Eventi - 15 luglio 2025, 16:40

Bosia in festa per San Nazario: tra pallapugno, musica e tradizione

Dal 25 al 29 luglio un ricco calendario di eventi con concerti, giochi, teatro e la storica sfida di pallapugno animano il cuore della Valle Bormida

Bosia in festa per San Nazario: tra pallapugno, musica e tradizione

Venerdì 25 luglio alle ore 21, nel Salone dei Sindaci, si apre con “Pallapugno e Letteratura”: il professor Giorgio Caviglia guiderà un’interessante conversazione, accompagnato dalla lettrice Fausta Odella. A seguire sarà proiettato il docufilm “Chi non osa non Bosia”, realizzato dagli alunni della Scuola Primaria di Feisoglio, un lavoro che racconta con genuinità e creatività la storia e le tradizioni locali.
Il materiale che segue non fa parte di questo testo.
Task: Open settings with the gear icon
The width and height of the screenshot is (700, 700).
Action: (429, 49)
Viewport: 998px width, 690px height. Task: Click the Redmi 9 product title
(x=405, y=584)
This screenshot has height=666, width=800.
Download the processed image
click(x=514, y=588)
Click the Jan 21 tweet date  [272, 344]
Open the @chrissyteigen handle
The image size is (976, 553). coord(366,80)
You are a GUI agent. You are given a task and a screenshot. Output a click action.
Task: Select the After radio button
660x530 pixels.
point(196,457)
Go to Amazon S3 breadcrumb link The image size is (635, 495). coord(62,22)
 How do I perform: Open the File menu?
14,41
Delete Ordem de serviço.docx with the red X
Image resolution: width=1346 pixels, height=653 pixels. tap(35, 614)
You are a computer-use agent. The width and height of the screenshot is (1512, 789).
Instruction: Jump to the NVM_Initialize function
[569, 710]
Il sabato sarà all’insegna della musica e della convivialità: alle 19, nella chiesa parrocchiale, il concerto di Gianluca Faragli al pianoforte proporrà le magiche atmosfere di composizioni di Ries, Chopin, Schumann e Liszt. In serata, alle 20.30, nel Salone dei Sindaci, si terrà la Cena di San Nazario, un momento conviviale da condividere insieme, con prenotazione obbligatoria entro il 23 luglio.

Domenica 27 sarà dedicata alla spiritualità e al divertimento per tutta la famiglia. Alle 11 nella chiesa parrocchiale la Santa Messa in onore di San Nazario, seguita da un aperitivo offerto al Bar Cafè Cà Nòstra. Nel pomeriggio, dalle 15, spazio ai giochi con carte e bocce per bosiesi, amici ed ex abitanti nel Bar Cafè Cà Nòstra, mentre nel “Boschetto degli alberi seduti” i più piccoli si divertiranno con la rottura delle pignatte e gelato per tutti. Alle 18, dallo sferisterio, i giovani che hanno partecipato al corso promosso da Cà Nòstra si sfideranno in una appassionante partita di pallapugno.

A chiudere la rassegna, martedì 29 luglio alle 21 nel Salone dei Sindaci, l’Associazione per gli Studi su Cravanzana presenterà la nuova rappresentazione teatrale in due atti “Che banda ed delinquaint” di Walter Gabutti.

Inoltre, per tutta la durata della festa sarà possibile visitare la Pinacoteca a cielo aperto e il caratteristico “Boschetto degli alberi seduti”, angoli suggestivi in cui immergersi nelle tradizioni e nella natura di Bosia.

Un appuntamento da non perdere per vivere da vicino la cultura, la musica, lo sport e la convivialità di una comunità che celebra con orgoglio il suo santo patrono.